Home-page: https://github.com/XanaduAI/pennylane
Author:
Author-email:
License: Apache License 2.0
Location: c:\users\kryst\miniconda3\envs\myjup\lib\site-packages
Requires: appdirs, autograd, autoray, cachetools, networkx, numpy, pennylane-lightning, retworkx, scipy, semantic-version, toml
Required-by: PennyLane-Lightning
Platform info: Windows-10-10.0.22621-SP0
Python version: 3.9.18
Numpy version: 1.26.0
Scipy version: 1.11.3
Installed devices:
- default.gaussian (PennyLane-0.23.0)
- default.mixed (PennyLane-0.23.0)
- default.qubit (PennyLane-0.23.0)
- default.qubit.autograd (PennyLane-0.23.0)

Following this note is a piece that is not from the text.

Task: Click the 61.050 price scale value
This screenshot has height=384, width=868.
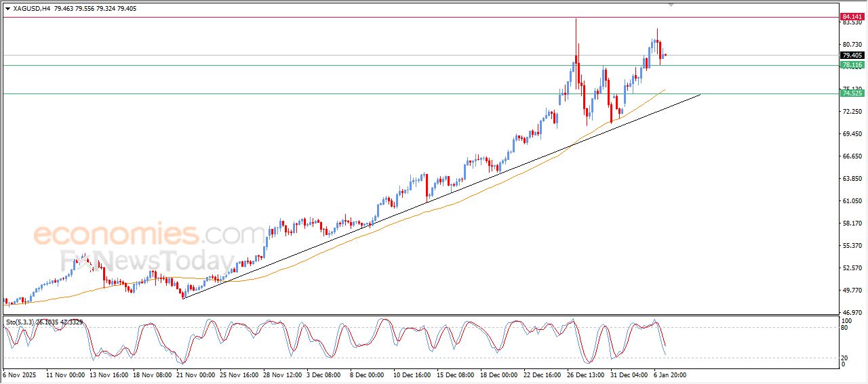Action: (x=852, y=201)
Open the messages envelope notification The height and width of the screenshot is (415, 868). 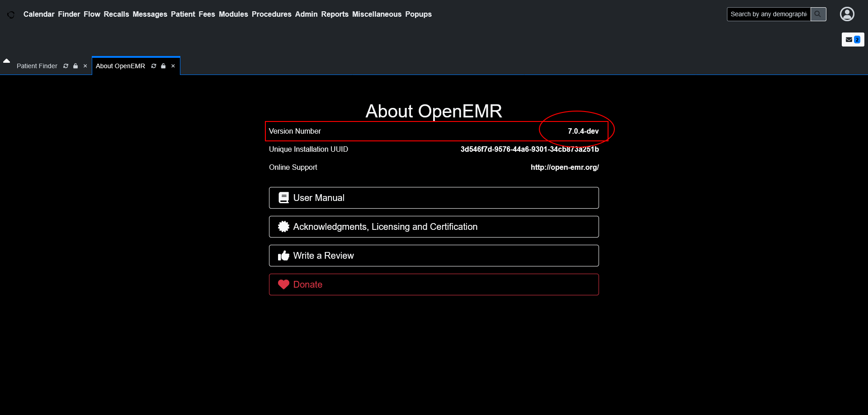pyautogui.click(x=852, y=40)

- default.qubit.jax (PennyLane-0.23.0)
- default.qubit.tf (PennyLane-0.23.0)
- default.qubit.torch (PennyLane-0.23.0)
- lightning.qubit (PennyLane-Lightning-0.23.0)
I’m in Windows 11 Home Single Language Version 22H2, and I installed PennyLane with miniconda3 latest distribution.